Oil Falls as Middle East Tensions Recede


NEW YORK, Sept 16 (Reuters) - Global oil prices fell on Monday after U.S. and Russian officials reached a weekend deal to strip Syria of chemical weapons, easing investor worries.

Also pressuring oil prices, Iran's new atomic energy chief said his country wants to settle a decade-old nuclear dispute with the West.

"The market is clearly taking out the risk premium it had afforded to the potential of military action" on Syria, said Andy Lebow, vice president at Jefferies Bache in New York. He also cited Iran's softer tone as a factor pulling Brent down.

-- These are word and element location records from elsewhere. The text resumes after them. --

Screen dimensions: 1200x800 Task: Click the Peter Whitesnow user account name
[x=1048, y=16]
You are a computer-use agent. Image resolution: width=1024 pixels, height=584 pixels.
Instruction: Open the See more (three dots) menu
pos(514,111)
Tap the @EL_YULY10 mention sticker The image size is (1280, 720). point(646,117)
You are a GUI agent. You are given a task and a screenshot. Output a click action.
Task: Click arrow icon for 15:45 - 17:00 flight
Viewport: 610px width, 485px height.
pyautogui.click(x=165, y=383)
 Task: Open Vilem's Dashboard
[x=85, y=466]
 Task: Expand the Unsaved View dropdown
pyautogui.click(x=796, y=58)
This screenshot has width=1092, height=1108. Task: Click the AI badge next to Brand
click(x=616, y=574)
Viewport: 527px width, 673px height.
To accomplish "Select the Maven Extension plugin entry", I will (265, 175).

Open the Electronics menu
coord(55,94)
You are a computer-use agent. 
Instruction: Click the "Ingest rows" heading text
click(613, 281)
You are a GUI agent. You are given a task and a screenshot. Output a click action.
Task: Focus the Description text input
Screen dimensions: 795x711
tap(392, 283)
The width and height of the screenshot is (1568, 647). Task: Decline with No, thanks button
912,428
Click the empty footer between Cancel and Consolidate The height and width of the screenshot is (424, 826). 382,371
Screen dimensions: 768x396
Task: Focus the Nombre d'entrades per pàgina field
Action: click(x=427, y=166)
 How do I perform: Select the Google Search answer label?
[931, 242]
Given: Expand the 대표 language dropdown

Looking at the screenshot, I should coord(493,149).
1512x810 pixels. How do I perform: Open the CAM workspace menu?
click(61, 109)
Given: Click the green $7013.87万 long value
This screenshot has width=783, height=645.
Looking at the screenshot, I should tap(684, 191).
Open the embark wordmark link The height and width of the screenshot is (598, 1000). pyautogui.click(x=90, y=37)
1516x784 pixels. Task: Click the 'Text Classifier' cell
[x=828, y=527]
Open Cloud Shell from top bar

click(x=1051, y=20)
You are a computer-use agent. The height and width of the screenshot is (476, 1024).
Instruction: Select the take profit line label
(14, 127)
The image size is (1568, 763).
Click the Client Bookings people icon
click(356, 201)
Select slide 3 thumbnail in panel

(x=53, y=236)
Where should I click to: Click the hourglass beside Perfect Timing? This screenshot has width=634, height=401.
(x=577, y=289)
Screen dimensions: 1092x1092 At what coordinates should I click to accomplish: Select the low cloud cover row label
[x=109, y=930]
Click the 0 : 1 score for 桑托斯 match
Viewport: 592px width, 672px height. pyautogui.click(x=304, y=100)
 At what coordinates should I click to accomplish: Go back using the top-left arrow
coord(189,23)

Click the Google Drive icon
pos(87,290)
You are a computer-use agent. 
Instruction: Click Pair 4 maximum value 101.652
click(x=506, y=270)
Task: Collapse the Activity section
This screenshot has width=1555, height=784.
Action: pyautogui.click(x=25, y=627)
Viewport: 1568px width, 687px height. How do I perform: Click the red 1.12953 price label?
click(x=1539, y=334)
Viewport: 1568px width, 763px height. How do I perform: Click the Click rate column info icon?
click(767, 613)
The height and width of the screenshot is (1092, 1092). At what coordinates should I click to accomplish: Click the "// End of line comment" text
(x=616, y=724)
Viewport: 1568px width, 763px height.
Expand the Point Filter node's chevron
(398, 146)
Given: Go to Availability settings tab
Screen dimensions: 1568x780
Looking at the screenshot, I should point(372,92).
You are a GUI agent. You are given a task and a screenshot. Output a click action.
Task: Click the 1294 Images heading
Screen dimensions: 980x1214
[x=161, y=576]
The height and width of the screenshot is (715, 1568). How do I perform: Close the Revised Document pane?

U.S. President Barack Obama said he would retain the military option if Damascus fails to follow a U.N. disarmament plan drawn up by Washington and Moscow. On Sunday, Syrian warplanes and artillery bombarded rebel suburbs of the capital.

Brent crude has fallen by $7 from the six-month high of $117.34 a barrel reached in late August on worries about a possible U.S. military strike against Syria and on unrest in Libya that has reduced production there to a post-war low of 150,000 barrels per day.

Brent crude for delivery in November fell by $1.63 to settle at $110.07 a barrel, paring losses after losing nearly $3 to hit $108.73, its weakest level since Aug. 12.

Brent closed below its 50-day moving average of $110.31, the first time it had done so since early July.